- [SUPPLIED INFORMATION]
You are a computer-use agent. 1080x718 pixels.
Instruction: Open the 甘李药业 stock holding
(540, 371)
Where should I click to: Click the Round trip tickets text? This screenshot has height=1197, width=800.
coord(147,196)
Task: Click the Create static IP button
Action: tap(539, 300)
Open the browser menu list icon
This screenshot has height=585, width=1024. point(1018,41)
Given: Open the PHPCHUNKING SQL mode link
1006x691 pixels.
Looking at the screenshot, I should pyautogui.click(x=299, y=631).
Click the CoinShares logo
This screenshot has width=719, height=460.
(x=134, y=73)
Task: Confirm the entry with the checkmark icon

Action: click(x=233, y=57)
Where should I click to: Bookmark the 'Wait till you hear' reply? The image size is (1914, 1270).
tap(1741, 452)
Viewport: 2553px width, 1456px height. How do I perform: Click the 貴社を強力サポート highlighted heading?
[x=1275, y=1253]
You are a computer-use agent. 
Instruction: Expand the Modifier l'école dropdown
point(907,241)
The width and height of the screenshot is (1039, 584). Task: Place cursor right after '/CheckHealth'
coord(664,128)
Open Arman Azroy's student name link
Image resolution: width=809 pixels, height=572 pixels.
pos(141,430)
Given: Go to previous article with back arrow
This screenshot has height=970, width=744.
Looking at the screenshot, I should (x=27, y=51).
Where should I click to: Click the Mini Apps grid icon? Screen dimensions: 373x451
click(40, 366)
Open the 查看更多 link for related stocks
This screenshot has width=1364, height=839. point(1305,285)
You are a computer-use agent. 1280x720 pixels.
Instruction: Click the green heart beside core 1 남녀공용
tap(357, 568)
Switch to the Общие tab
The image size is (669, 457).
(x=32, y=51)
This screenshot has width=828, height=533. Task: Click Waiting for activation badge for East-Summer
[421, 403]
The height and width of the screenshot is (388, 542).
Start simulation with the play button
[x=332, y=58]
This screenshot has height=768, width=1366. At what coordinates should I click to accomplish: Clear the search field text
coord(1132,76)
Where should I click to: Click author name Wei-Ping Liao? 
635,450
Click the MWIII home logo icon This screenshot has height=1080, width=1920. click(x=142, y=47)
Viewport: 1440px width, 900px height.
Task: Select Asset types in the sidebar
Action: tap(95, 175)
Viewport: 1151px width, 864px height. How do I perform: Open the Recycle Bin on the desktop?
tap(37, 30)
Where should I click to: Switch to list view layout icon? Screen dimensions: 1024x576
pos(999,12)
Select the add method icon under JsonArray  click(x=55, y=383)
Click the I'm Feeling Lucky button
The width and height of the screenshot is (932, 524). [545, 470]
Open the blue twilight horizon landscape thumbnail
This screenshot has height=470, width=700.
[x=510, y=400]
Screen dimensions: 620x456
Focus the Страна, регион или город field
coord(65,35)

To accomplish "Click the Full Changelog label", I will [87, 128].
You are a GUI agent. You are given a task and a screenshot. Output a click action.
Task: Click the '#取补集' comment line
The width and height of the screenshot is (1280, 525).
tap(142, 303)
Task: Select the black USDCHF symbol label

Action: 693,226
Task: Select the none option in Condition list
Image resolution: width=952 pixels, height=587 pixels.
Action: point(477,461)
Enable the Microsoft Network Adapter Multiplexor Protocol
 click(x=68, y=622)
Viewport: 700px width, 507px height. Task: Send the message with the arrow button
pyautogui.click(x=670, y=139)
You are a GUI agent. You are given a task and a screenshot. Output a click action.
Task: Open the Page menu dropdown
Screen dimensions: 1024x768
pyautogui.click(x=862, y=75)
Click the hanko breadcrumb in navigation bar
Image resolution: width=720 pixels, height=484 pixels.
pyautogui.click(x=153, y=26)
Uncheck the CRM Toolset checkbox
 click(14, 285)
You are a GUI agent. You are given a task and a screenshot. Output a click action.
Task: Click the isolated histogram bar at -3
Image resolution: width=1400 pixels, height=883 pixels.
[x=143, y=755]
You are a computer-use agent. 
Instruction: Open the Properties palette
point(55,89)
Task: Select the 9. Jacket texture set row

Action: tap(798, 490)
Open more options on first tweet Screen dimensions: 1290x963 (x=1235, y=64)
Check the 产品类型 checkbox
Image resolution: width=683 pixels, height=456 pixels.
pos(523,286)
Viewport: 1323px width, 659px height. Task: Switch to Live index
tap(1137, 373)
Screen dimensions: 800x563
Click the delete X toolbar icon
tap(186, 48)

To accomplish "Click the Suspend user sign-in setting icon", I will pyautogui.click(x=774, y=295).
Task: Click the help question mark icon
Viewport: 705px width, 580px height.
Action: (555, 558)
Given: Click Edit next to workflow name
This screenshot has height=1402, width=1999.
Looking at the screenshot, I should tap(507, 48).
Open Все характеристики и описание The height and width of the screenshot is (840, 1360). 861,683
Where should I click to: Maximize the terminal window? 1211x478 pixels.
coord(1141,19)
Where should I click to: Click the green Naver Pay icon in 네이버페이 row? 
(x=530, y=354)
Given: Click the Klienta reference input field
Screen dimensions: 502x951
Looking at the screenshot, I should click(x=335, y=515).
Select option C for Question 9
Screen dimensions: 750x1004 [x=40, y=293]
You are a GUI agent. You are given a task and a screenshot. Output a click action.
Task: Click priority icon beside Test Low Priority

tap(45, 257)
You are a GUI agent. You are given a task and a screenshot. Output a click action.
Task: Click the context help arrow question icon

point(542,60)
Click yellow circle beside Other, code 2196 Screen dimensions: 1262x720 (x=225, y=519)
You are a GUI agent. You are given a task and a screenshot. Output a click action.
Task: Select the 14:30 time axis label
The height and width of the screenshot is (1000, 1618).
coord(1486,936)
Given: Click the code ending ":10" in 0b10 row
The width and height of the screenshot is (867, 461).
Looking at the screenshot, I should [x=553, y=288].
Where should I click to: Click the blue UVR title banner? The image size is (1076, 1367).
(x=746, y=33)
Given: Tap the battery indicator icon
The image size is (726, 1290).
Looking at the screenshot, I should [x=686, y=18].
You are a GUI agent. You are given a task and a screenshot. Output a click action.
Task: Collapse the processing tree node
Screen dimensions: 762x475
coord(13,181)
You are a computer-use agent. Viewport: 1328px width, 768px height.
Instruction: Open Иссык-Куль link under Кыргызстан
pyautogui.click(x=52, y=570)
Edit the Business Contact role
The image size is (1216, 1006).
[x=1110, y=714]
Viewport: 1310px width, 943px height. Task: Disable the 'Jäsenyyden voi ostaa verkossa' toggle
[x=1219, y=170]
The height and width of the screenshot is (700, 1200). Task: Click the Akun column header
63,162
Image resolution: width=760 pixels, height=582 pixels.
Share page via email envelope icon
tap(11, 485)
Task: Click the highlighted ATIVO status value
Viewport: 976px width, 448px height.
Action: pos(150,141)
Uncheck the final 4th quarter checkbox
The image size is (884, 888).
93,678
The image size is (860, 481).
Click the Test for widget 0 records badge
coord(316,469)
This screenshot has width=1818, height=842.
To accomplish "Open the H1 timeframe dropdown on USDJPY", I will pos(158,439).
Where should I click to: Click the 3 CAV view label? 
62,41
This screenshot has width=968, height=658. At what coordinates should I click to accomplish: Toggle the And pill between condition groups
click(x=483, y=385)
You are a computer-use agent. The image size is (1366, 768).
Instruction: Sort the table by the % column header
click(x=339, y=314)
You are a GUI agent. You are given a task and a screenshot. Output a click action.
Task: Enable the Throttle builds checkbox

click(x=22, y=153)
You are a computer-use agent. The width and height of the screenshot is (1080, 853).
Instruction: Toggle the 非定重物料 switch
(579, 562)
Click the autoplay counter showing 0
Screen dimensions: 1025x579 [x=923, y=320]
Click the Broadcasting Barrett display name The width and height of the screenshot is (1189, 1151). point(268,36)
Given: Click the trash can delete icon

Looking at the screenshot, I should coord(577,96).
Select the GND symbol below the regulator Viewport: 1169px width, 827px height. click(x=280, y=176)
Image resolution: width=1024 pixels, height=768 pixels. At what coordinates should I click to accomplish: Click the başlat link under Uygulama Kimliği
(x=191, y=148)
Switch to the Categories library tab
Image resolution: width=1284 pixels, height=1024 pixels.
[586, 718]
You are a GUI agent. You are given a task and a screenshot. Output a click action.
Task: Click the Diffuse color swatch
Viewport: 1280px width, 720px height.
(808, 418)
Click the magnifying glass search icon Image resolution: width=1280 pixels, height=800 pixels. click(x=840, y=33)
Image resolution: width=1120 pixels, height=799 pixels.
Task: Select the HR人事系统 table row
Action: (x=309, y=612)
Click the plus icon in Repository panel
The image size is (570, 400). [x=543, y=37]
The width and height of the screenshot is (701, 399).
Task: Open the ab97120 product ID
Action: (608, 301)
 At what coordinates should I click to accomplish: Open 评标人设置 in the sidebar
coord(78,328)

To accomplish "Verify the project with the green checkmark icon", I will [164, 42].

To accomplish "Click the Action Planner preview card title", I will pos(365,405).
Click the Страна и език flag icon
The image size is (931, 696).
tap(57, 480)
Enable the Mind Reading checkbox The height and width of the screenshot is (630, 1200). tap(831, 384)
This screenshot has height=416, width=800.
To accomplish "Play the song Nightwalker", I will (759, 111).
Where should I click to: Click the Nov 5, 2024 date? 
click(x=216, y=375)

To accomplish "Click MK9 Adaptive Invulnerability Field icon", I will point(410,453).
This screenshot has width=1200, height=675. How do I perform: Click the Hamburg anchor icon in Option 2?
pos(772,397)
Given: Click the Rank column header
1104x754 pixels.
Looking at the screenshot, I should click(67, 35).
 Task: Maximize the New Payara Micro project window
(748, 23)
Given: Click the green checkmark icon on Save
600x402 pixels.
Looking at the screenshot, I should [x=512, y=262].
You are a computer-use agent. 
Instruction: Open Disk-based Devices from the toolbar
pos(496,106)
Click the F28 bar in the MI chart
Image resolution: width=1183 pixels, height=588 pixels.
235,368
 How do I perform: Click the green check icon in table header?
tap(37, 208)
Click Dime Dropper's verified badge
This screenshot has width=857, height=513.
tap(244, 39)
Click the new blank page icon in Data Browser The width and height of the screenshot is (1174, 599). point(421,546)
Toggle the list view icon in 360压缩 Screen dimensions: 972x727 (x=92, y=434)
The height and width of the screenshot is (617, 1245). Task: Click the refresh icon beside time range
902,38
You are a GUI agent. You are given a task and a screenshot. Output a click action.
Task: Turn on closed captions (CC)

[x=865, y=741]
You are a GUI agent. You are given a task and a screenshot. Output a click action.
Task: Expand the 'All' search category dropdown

- [WHAT THE TASK ASKS] Each line in the listing above from the one containing "Click the autoplay counter showing 0" through the one containing "Select the GND" should be repeated exactly, and no other line.

- [YOUR RESPONSE]
Click the autoplay counter showing 0
Screen dimensions: 1025x579 [x=923, y=320]
Click the Broadcasting Barrett display name The width and height of the screenshot is (1189, 1151). point(268,36)
Given: Click the trash can delete icon

Looking at the screenshot, I should coord(577,96).
Select the GND symbol below the regulator Viewport: 1169px width, 827px height. click(x=280, y=176)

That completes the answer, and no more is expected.